Shanshan wasn't the only lucky golfer yesterday. Lefty did it too, sending his ball crashing into a tree and skipping across a pond, all from a grossly uneven lie.
Everybody who's ever picked up a golf club has had at least one lucky shot. They're really not especially noteworthy, except that we all need evidence from time-to-time that the golf goddesses will and do intervene on our behalf.
My own favorite lucky shot came on the little par-4 14th hole at Star Fort. It's a dogleg to the left. There's a bunker strategically placed at the corner of the dogleg, and there's a stand of fairly tall pines between the tee boxes and the green, that is reachable for long hitters who can loft up over the trees. I don't have that shot, so I play the hole as safely as possible. I try to hit my drive to the right of the bunker, then send my 2nd shot toward the right side of the green. My aiming point for my 2nd shot is a pair of oak trees behind the green. That will keep me out of the left side bunker. Some times I can make the green in regulation and some times I can't It all depends on my drive. But I generally manage to stay below the hole on the front of the green.
One day I hit my 2nd shot exactly right, one of those completely pure golf shots that leaves me utterly blissful for the next 30 minutes. I was playing with Barb and Alma. They both missed the green on their 2nd shot, which is unusual for them. They're much more skilled than I. I was certain my ball was on the green, but when we got there, nobody could see my ball. We looked everywhere -- the back of the green, in the rough, both bunkers, outside the bunkers. We'd all seen it heading for the green. It didn't make any sense. Then, I walked past the cup, looked down, and there was my ball, in the cup. I'd eagled the 14th hole!
I can't remember what Barb and Alma shot on that hole that day. But it wasn't an eagle. I do remember clearly how they reacted my my lucky eagle. They smiled, gave me fist bumps, looked at their own balls a little ruefully, and gave me the honor of teeing off first on the 15th hole.
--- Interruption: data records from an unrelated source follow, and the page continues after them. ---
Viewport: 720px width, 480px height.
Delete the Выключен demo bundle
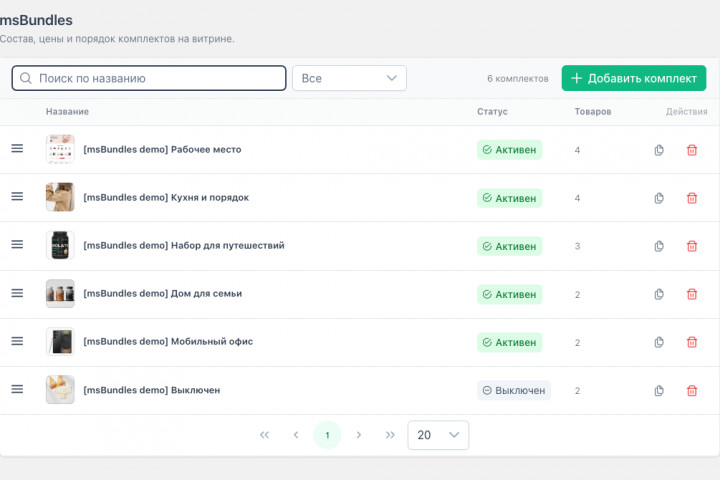point(692,390)
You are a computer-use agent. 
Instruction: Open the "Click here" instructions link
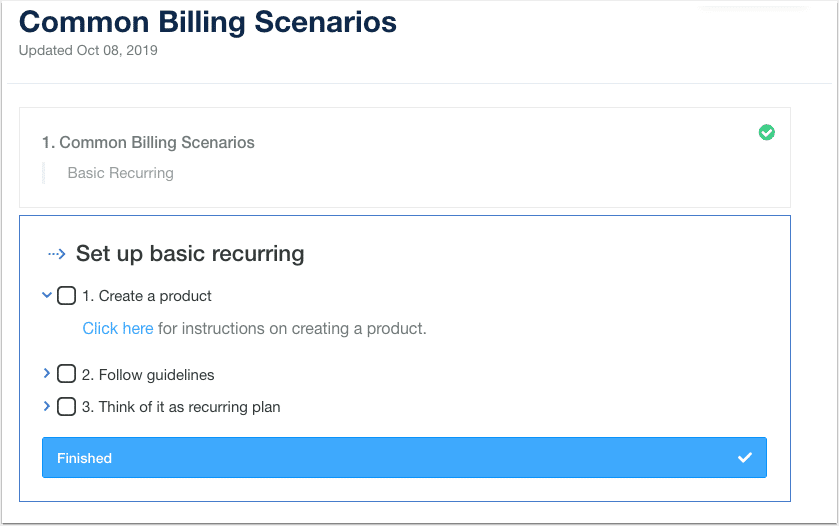(118, 328)
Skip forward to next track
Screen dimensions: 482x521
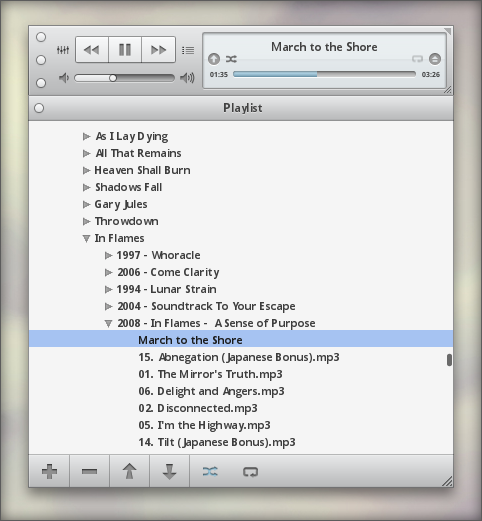tap(158, 50)
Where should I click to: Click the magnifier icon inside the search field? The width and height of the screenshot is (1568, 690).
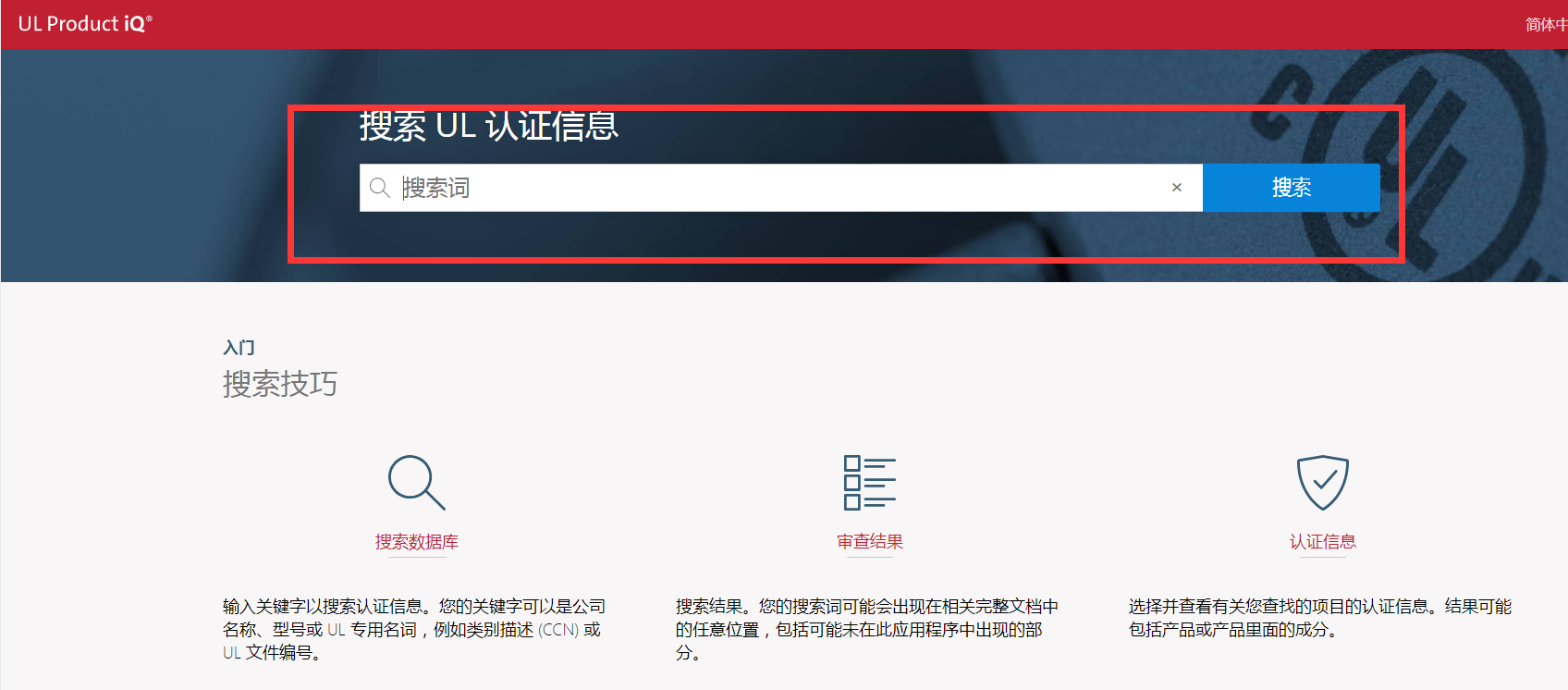[x=379, y=188]
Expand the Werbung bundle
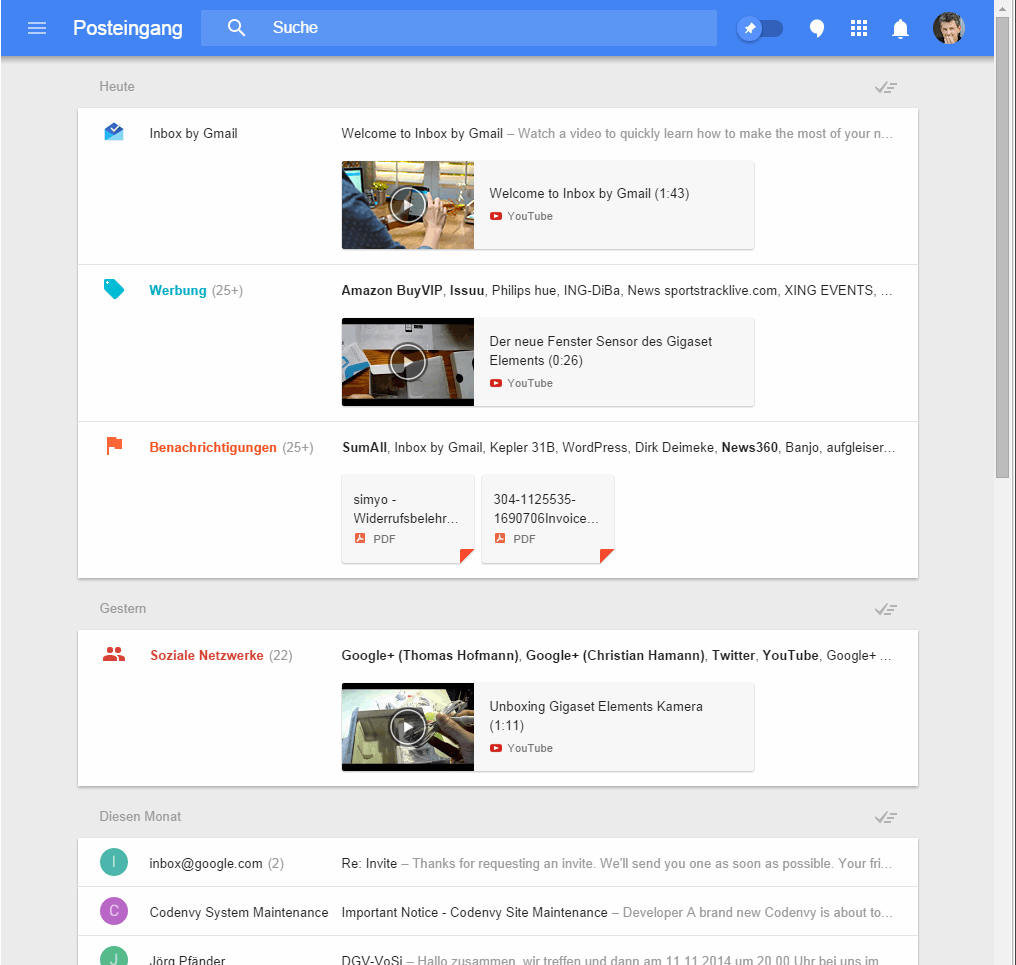 click(178, 290)
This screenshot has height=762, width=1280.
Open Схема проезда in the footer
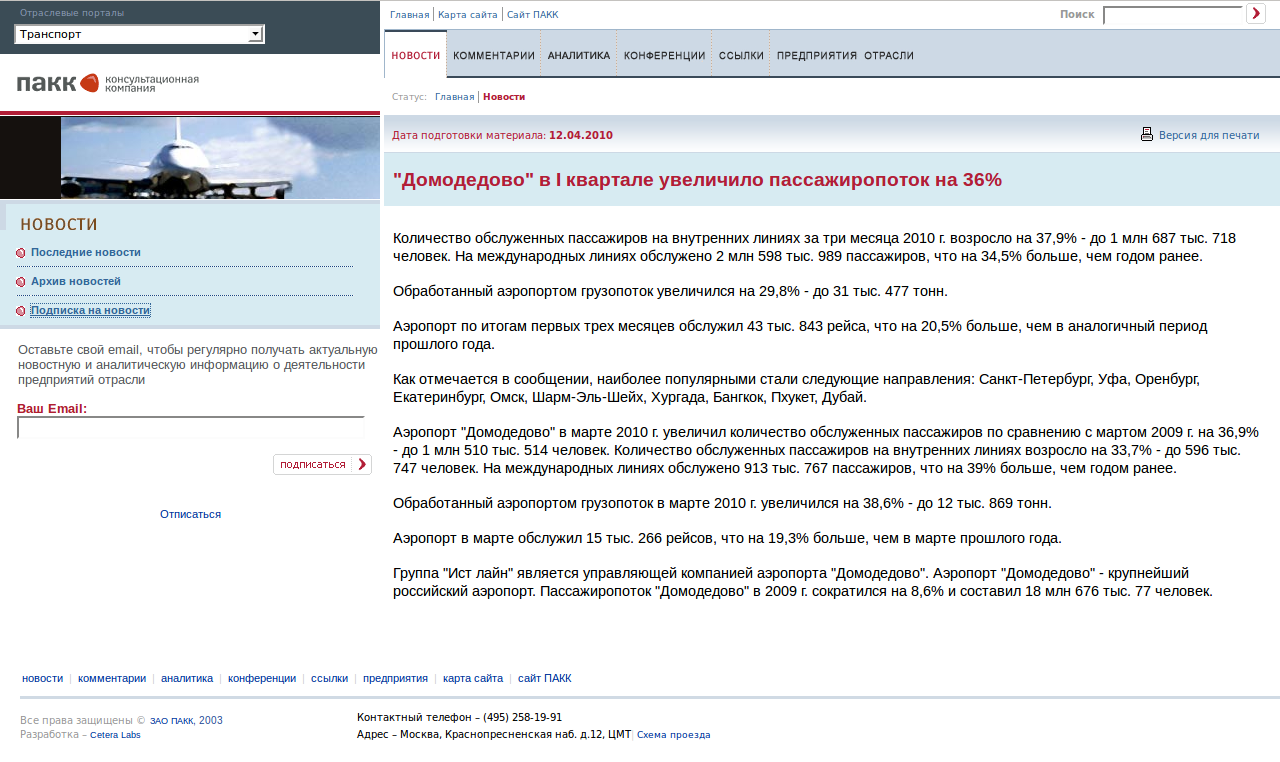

The real point of even writing about lucky shots is to give some thought to how we react to them, that aspect of the Game of Golf which separates the Big Girls from the Little Girls. Big Girls watch their opponent's lucky shot with a rueful smile, a fist bump, and a little head shake.
Little Girls pout, stomp their little feet, bang their clubs into the ground, and complain about the course conditions, the wind, the noise -- all things that are completely beyond the control of the golfer.